Of the 1536 women who completed the survey, 35% stated a strong desire to undergo genetic testing, 28% said that they’d discussed such testing with a healthcare professional, and 19% indicated that they’d received genetic testing. Younger women, Latinas, and those who had a family history of breast cancer were more likely to have a strong desire for genetic testing. Yet in the minority patients, a failure to discuss genetic testing with a healthcare professional was significantly more likely than in white patients. (Odds ratios for blacks, English-speaking Latinas, and Spanish-speaking Latinas compared with whites were 1.68, 2.44, and 7.39, respectively.) Worry during the long-term survivorship period was higher among those who hadn’t discussed testing with a healthcare professional (48.7% vs 24.9%; P <.001).
Overall patients, who underwent testing were younger and more likely to have a family history of cancer and less likely to be black.

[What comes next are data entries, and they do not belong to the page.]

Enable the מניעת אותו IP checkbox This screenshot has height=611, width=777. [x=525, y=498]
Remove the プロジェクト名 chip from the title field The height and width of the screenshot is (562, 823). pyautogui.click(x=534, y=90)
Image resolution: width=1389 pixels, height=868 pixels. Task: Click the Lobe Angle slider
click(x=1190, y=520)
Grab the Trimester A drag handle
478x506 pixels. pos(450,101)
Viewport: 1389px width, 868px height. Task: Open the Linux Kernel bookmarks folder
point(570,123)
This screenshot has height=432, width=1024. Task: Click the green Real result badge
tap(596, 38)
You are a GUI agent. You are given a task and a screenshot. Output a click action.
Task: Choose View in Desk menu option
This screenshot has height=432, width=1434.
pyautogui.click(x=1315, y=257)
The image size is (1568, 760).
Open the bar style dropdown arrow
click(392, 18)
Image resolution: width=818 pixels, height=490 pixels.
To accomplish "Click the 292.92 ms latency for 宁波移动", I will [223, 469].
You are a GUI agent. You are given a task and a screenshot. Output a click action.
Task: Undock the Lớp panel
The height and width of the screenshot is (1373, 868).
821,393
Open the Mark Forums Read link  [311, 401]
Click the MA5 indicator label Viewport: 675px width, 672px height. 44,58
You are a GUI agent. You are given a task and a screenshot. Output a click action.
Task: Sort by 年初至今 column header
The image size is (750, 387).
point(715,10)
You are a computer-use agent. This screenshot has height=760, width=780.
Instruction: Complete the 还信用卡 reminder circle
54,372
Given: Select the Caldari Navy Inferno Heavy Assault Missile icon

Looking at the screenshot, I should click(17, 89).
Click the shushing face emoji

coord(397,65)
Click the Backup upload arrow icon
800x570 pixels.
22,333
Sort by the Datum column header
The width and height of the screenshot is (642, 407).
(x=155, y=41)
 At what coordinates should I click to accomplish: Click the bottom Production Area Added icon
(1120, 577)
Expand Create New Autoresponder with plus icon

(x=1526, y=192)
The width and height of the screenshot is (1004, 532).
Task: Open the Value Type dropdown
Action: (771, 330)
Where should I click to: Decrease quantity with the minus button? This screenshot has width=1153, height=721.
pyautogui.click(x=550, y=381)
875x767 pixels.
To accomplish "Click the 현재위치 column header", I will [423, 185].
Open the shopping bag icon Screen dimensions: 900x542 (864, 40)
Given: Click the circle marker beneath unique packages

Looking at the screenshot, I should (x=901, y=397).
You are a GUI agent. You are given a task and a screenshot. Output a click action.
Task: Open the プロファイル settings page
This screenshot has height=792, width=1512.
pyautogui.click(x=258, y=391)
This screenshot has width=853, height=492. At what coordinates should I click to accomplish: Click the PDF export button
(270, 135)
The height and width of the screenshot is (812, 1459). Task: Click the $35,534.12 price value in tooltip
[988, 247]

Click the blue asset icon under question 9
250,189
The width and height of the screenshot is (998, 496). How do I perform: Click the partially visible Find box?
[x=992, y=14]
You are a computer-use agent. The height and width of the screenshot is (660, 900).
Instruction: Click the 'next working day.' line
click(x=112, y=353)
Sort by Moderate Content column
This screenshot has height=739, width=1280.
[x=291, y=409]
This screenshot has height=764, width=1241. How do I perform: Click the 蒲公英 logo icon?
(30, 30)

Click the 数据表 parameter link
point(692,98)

Genetic risk algorithm could stratify breast cancer prevention
A major study of more than 65,000 women suggests that breast cancer prevention may one day be tailored based on screening for 77 common genetic mutations associated with the disease. Published in The Journal of the National Cancer Institute, the results show that it may be possible to more accurately predict a woman’s individual risk of breast cancer by combining traditional risk assessments with stratification using breast cancer-associated single nucleotide polymorphisms (SNPs).
Led by The Institute of Cancer Research, London, and involving hundreds of research institutions, the study looked at the value of using 77 SNPs or individual mutations in DNA to predict a woman’s risk of breast cancer. The researchers tested all possible pair-wise multiplicative interactions and constructed a polygenic risk score (PRS) for breast cancer overall and by ER status. The data were from 33,673 women with breast cancer and 33,381 controls of European origin who had previously participated in 41 studies conducted by the Breast Cancer Association Consortium.
A significant link was found between the PRS and breast cancer risk. Women in the top 20% for PRS were 1.8 times more likely to develop breast cancer than the average woman. Women in the top 1% of PRS were more than 3 times more likely to develop breast cancer than average (OR 3.36 [95% CI = 2.95 to 3.83, P = 7.5 x 10-74] versus the middle quintile).
For women with a first-degree family history of breast cancer, lifetime risk of breast cancer in the lowest and highest quintiles of PRS was 8.6% and 24.4%, respectively, versus 5.2% and 16.6% for those with no family history of the disease. In the lowest and highest quintiles of PRS, risk of developing breast cancer by age 80 was 3.5% (95% CI = 2.6% to 4.4%) and 29.0% (95% CI = 24.9% to 33.5%), respectively. Risk of developing estrogen receptor-positive disease was 15.7% in women in the highest quintile of PRS versus 4.1% in the lowest quintile.
Looking at the absolute risk of breast cancer at different ages, the researchers estimated the age at which women with various PRS levels would reach a threshold risk of 2.4%, or the average 10-year risk for a woman age 47. They found that women above the 99th percentile of PRS reached it at age 32 years, whereas risk rose to that level at age 57 in women in the 20th to 40th percentiles, and women with the lowest PRS levels never reached a risk of 2.4%.
“The low absolute risk of breast cancer among women at the lowest end of the risk distribution,” the authors said, “raises the possibility that such women might be recommended more limited surveillance…using SNP profiles rather than age alone could lead to more effective screening programs.” They noted that because of inconsistency in the data, their model did not take into account lifestyle/environmental factors and suggested that interactions with those variables and PRS should be studied in the future.